左利きのエクトール(一)


 春の花々がその役目を終え、勢いよく伸びた白樺しらかばの木に黄緑色の葉が茂る。もはや春とは呼べないが夏というにはまだ早いこの季節、ロッドベリー周辺では人と物の往来が一層盛んになる。


 だがそれは妖魔や野盗の動きが活発になることを意味してもいる。小鬼ゴブリン討伐、隊商の護衛、村の自警団の教練、いくつか勇者らしいお仕事を終えて行政府に戻った私は、そこで不穏な噂を耳にした。


「ポタ村が全滅……?」


 昨年エクトール君が拠点化したところに私が合流し、無傷で小鬼ゴブリンの群れを撃退した村だ。村の周辺に柵と土塁を巡らせ、見張りやぐらや武器庫を整備し、自警団を組織して投石用の石を集積してもいた。エクトール君が考えたあの設備はそう易々やすやすと突破されるようなものではないはずだ、何かの間違いではないか。そう思った私は現地調査に行かせてもらえるよう危機管理課に願い出たものだが……


「少々お待ちください」


 窓口の無気力トルパールさんにそう告げられた私は「少々」待たされた。四日間という時間は行政府にとって少々というらしい、とは私らしくもない嫌味な感想だったろうか。無気力トルパールさんが暇を見つけて上司にそれを伝え、上司はそのまた上司に伝え、最終的に太守様の判断を仰ぎ、それが上司の上司を通して上司から無気力トルパールさんに伝えられた……と考えればそれくらいの時間は必要なのだろう。

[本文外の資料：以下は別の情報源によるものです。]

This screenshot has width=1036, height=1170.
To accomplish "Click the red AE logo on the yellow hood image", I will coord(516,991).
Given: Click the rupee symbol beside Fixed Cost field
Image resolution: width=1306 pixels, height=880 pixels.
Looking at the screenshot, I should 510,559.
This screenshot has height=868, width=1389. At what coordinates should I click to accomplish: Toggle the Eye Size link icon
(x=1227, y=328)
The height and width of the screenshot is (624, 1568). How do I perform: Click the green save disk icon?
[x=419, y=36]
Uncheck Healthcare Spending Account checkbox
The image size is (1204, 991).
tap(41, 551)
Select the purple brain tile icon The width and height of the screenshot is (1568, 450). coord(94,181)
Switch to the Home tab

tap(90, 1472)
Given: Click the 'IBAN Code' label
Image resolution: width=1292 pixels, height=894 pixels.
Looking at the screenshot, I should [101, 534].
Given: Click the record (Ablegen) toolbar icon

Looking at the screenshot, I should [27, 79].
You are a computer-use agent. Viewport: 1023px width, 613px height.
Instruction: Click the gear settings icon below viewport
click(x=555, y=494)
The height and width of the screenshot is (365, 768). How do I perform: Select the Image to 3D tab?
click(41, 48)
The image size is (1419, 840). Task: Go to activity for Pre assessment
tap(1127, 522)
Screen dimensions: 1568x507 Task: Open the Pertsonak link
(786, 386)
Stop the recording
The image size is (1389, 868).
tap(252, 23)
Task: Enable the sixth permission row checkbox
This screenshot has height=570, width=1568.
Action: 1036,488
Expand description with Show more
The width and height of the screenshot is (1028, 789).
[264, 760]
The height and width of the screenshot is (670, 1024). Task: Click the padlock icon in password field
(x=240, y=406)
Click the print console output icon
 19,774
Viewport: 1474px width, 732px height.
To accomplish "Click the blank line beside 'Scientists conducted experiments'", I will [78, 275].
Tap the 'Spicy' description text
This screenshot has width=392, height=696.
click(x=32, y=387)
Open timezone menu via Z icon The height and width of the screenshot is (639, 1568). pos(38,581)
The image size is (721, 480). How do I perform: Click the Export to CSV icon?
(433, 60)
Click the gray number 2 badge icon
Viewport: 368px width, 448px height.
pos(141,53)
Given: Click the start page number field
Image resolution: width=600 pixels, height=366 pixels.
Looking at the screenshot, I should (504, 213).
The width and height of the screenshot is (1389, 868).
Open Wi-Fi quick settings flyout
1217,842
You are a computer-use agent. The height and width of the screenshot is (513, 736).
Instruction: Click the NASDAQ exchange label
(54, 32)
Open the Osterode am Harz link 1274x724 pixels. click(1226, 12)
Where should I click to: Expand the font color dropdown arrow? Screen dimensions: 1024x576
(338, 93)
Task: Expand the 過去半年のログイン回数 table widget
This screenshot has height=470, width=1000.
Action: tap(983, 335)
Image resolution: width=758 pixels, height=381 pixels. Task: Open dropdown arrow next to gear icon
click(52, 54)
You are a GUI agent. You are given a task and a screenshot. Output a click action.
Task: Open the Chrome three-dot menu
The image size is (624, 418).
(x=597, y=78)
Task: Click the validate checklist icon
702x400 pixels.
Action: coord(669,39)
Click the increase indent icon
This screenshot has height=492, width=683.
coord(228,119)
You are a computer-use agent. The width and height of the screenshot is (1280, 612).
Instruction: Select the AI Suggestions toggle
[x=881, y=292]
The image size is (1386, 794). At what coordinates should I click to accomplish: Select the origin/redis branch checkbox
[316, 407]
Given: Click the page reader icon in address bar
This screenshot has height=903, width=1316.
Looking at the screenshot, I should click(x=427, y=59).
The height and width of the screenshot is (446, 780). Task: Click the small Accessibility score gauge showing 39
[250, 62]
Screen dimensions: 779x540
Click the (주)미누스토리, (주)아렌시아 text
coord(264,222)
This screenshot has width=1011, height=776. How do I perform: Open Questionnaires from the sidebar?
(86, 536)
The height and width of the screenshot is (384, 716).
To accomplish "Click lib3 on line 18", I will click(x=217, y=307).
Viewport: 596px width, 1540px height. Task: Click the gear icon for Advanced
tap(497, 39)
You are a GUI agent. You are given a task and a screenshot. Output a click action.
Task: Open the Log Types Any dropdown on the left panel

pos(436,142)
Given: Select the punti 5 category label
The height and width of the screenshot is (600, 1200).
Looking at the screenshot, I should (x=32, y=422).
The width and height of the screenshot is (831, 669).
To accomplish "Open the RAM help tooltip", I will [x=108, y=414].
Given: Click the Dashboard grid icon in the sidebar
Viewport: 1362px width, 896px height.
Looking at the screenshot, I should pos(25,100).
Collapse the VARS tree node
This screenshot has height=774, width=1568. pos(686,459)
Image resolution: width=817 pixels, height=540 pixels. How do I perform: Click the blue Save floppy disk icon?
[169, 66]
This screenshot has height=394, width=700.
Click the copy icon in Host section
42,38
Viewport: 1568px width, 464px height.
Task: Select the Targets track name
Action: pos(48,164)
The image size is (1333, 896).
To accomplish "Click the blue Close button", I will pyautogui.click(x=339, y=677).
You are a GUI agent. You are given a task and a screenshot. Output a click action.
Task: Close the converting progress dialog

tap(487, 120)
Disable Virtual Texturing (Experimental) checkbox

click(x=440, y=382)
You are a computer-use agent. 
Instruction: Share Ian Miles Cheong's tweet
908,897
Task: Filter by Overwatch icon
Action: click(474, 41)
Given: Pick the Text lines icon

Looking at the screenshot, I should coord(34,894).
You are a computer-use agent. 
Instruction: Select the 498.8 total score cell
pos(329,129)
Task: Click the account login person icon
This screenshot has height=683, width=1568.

 とはいえこのような勇者からの嘆願たんがんが聞き入れられるのは非常に珍しい。それなりの報酬が頂けるとなれば尚更なおさらだ、行政府としても危険な場所に職員を派遣することなく噂の真偽を確かめたいと考えたのだろう。ただし報酬は五万ペタと必要最低限で、旅費をよほど切り詰めなければ足が出てしまう。


 だがそこは私のことだ。乗合馬車など使わず走れば良い、食事つきの宿など使わず相部屋に素泊まりで良い。そうしてたどり着いたポタ村の様子は……




「そんな……」


 崩れた土塁、砕け散った柵、焼け落ちた家、エクトール君や村の人達と協力して作り上げた設備ばかりか村そのものが跡形もなく破壊されていた。一緒に武器庫を作った大工のリベラさん、自警団に参加してくれたきこりのダリオさん、彼らは無事だろうか。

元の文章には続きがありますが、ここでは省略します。